*** Opening RECORD EXCERPTS ***

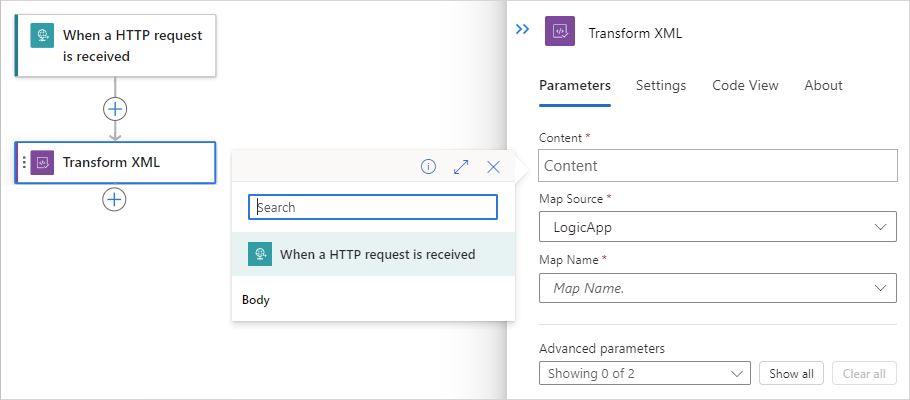
Task: Click the HTTP request trigger icon
Action: click(x=43, y=46)
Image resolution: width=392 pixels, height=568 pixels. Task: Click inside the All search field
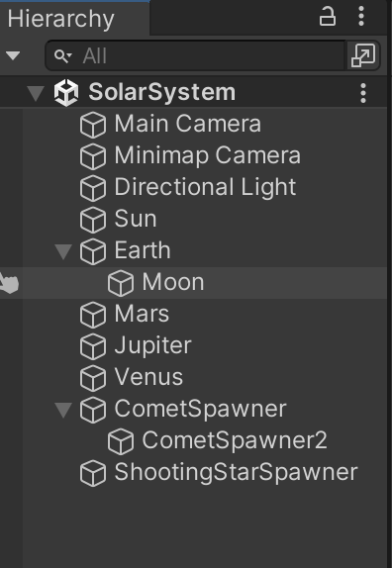click(212, 55)
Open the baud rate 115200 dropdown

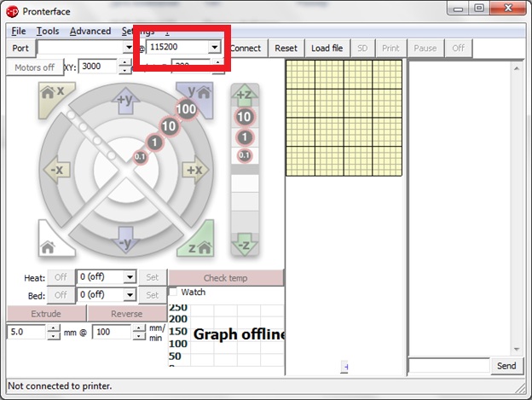click(214, 48)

*** Closing RECORD EXCERPTS ***

● PROBLEM DETAILS
Emit an exact copy of the lines from the line bearing "Image resolution: width=392" through the last line above, inclusive, and leave the images out.

● RESULT FOR THIS TASK
Image resolution: width=392 pixels, height=568 pixels. Task: Click inside the All search field
click(212, 55)
Open the baud rate 115200 dropdown

click(214, 48)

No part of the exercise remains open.